**Your instructions**
Pictures must not appear in your answer. Write out exactly the lines from the one with "Image resolution: width=1000" through the last line of the entries below.

**Records**
----

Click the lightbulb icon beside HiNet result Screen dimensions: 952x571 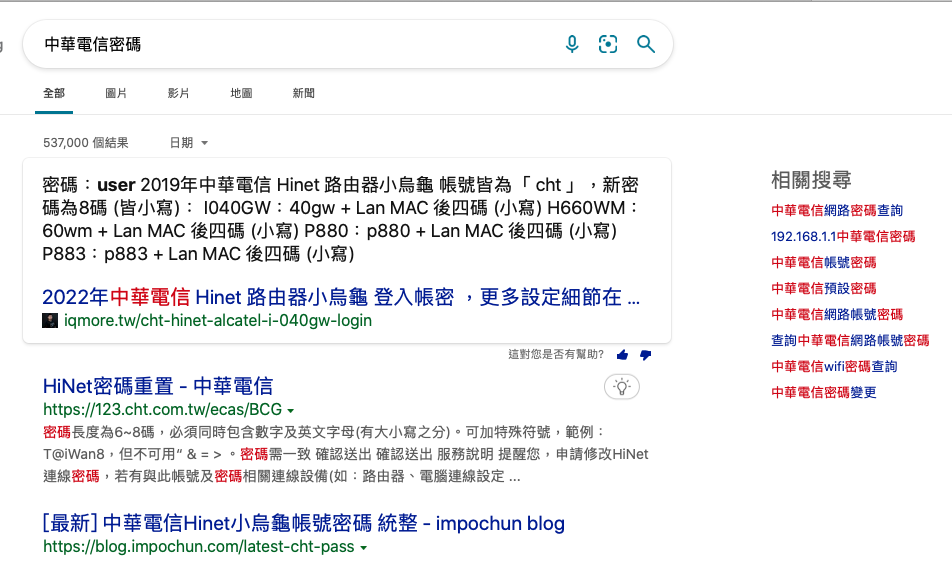(622, 387)
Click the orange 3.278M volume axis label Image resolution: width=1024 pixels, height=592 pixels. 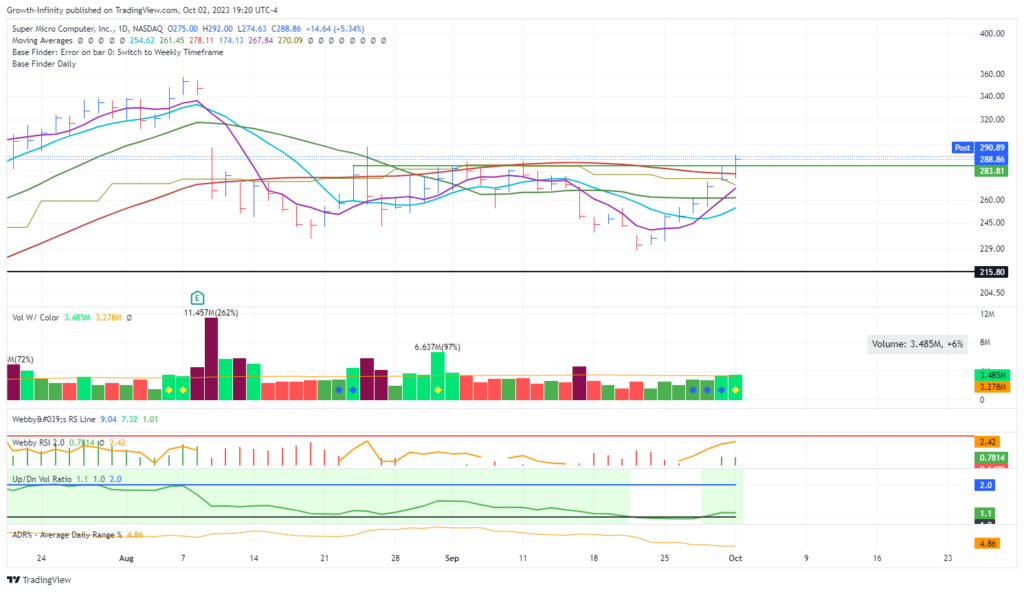point(990,387)
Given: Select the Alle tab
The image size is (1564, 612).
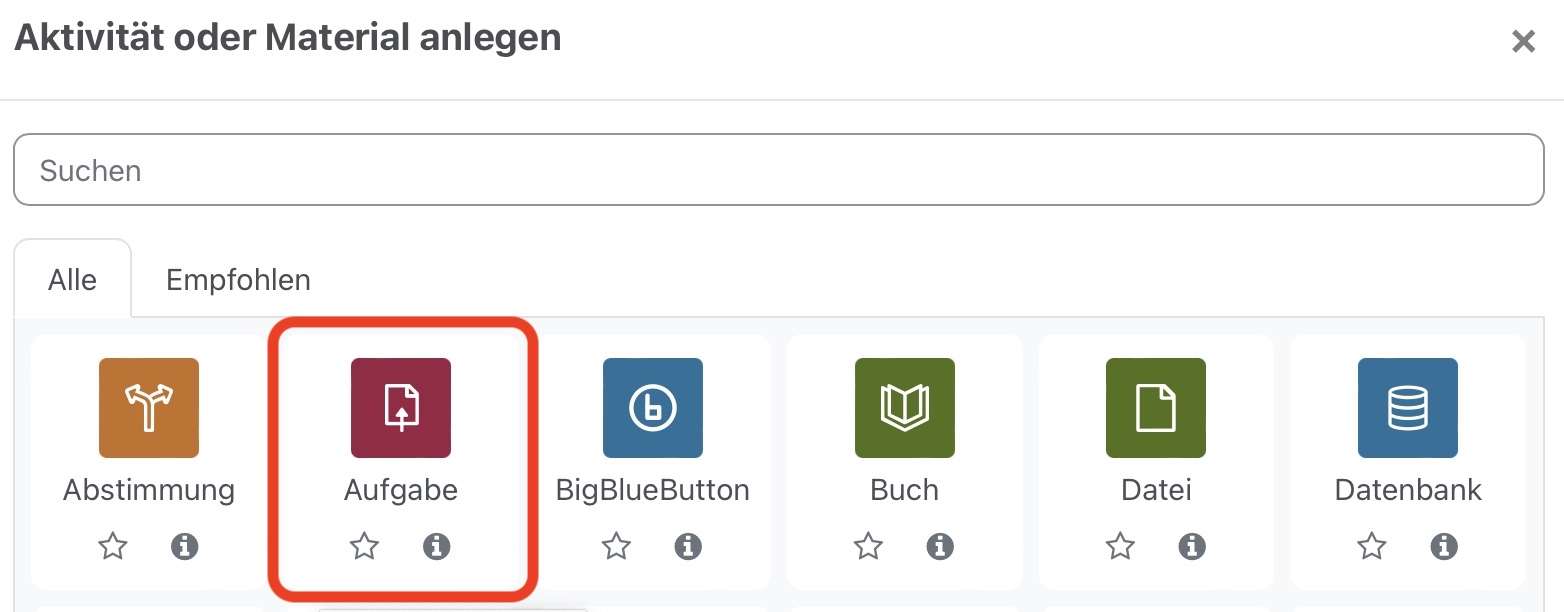Looking at the screenshot, I should click(71, 279).

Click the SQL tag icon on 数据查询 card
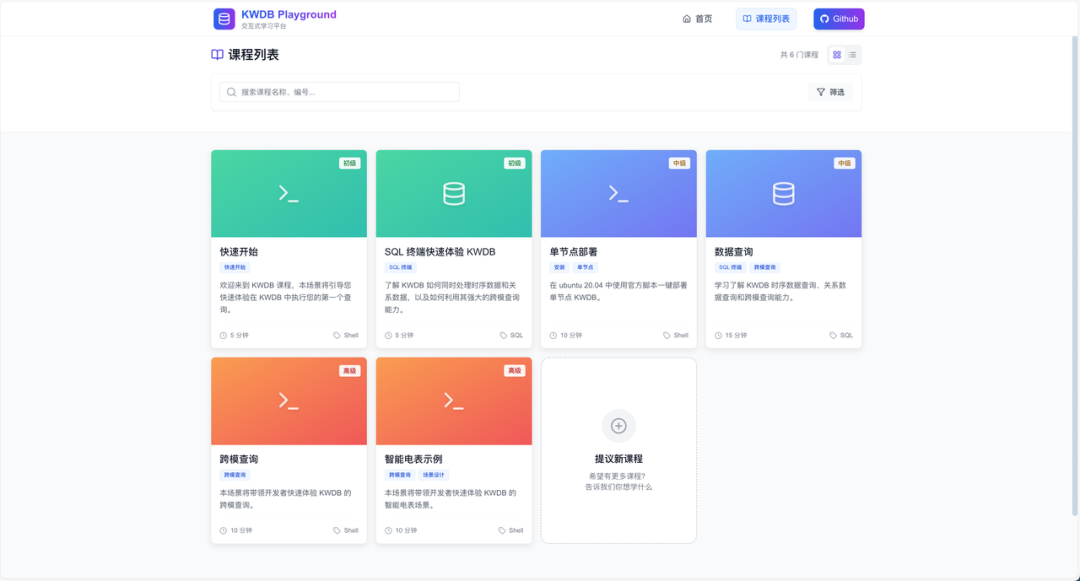833,335
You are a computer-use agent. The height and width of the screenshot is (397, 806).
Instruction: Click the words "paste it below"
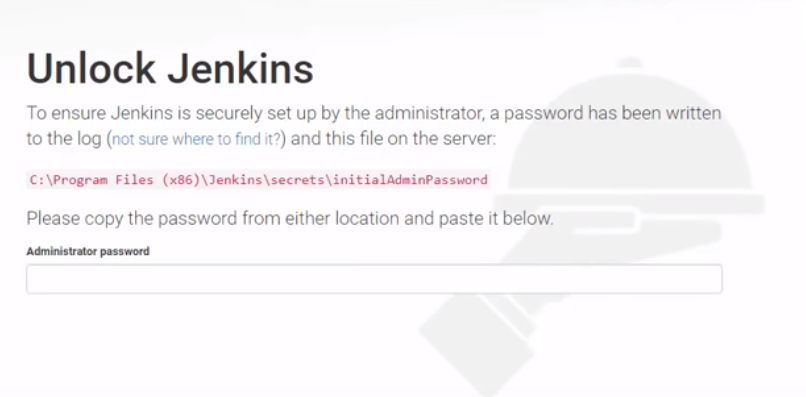[x=496, y=218]
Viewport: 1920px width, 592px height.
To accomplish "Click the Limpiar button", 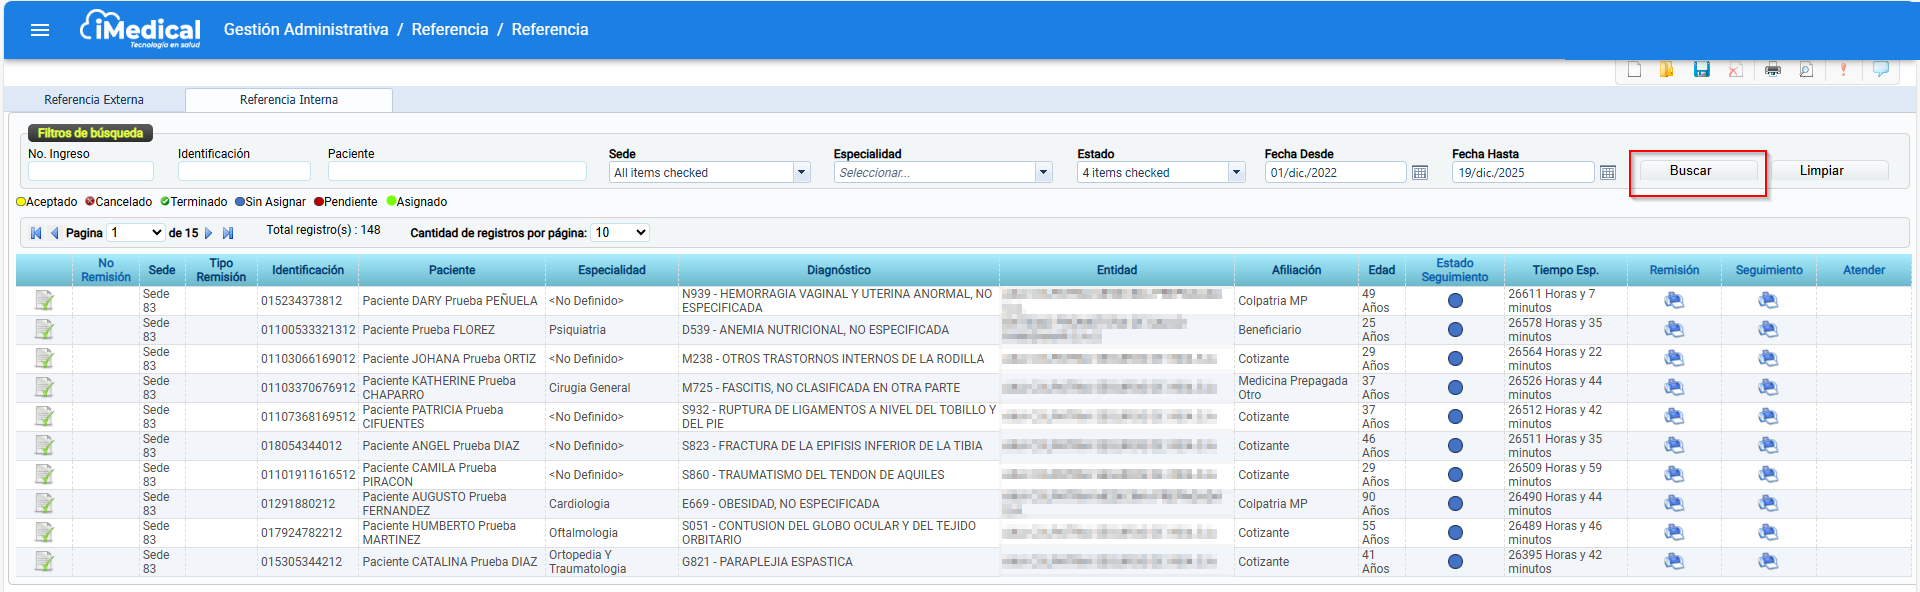I will click(1821, 171).
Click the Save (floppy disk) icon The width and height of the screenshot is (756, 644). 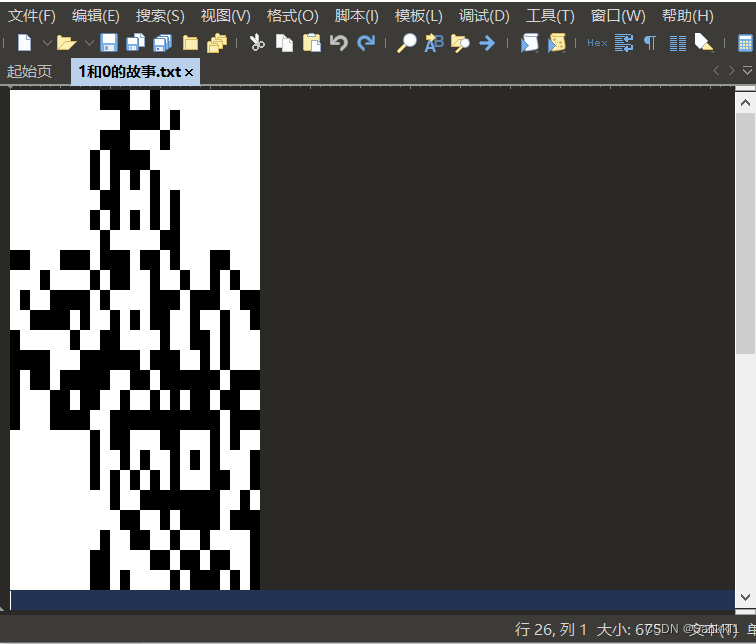[x=108, y=43]
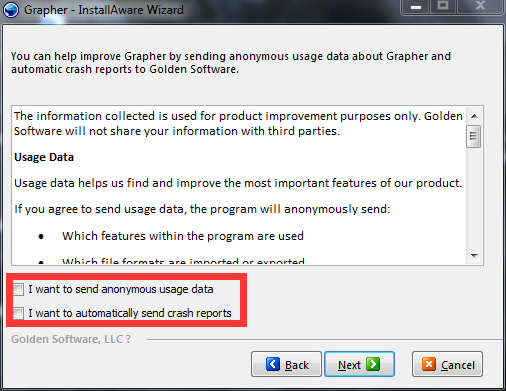Click the Back button text
Screen dimensions: 506x391
[x=297, y=365]
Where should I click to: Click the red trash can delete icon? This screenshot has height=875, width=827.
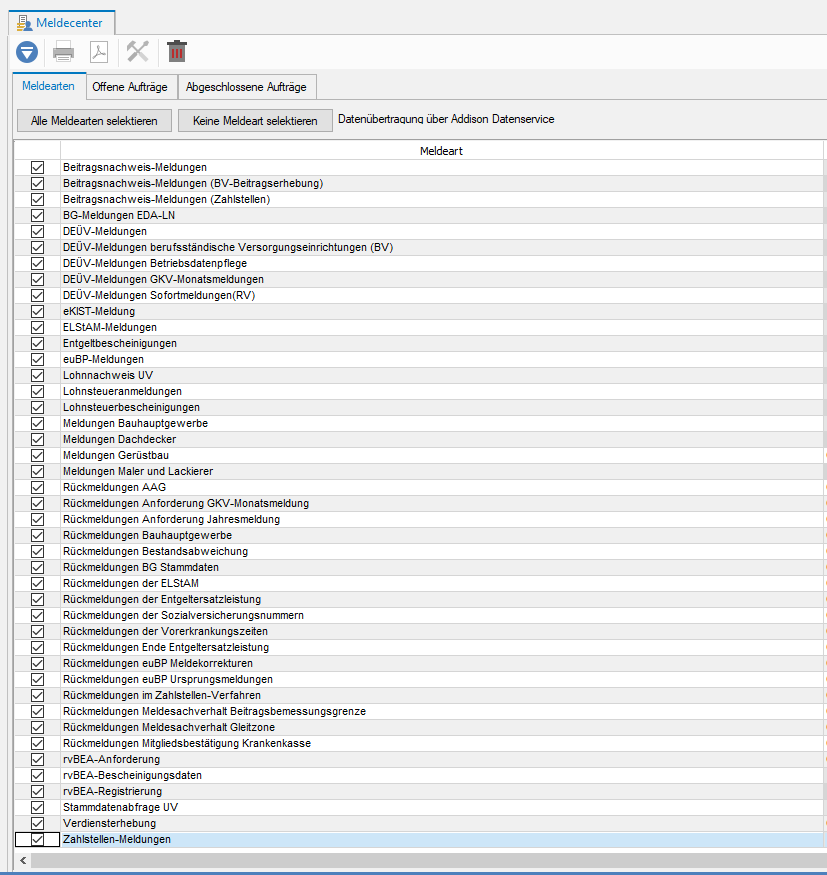pyautogui.click(x=177, y=51)
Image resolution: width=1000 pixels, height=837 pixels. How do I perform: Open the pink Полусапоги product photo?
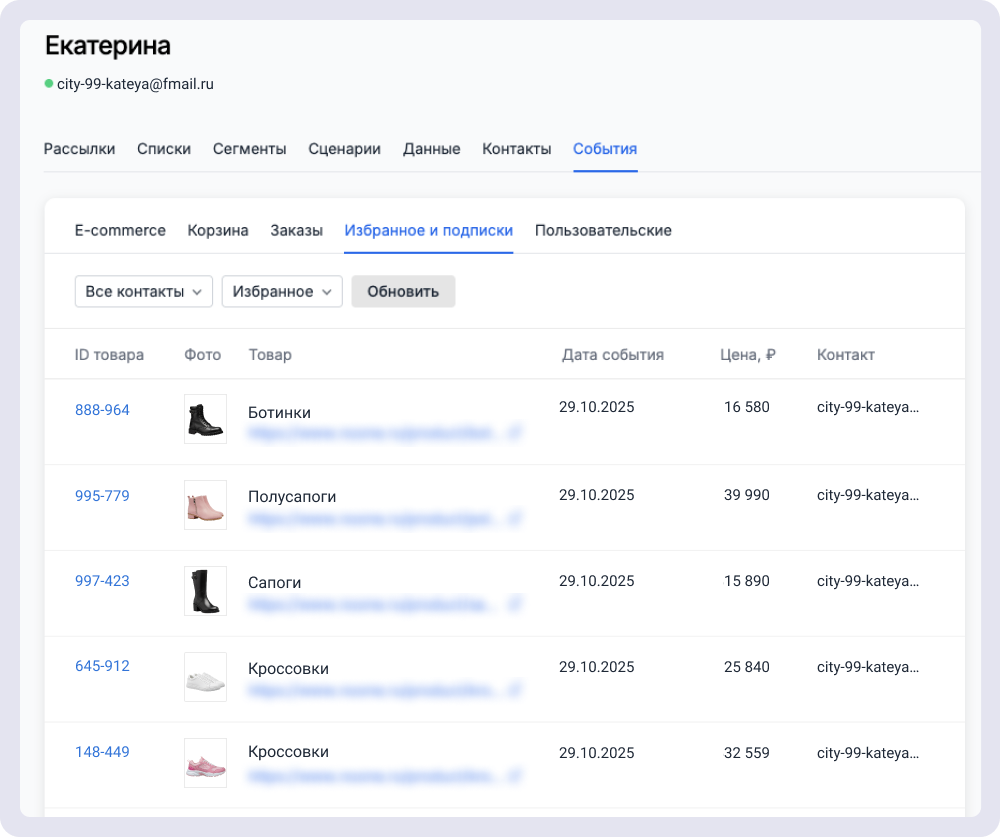205,505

----

**Task answer**
Image resolution: width=1000 pixels, height=837 pixels. How do I perform: Open the pink Полусапоги product photo?
205,505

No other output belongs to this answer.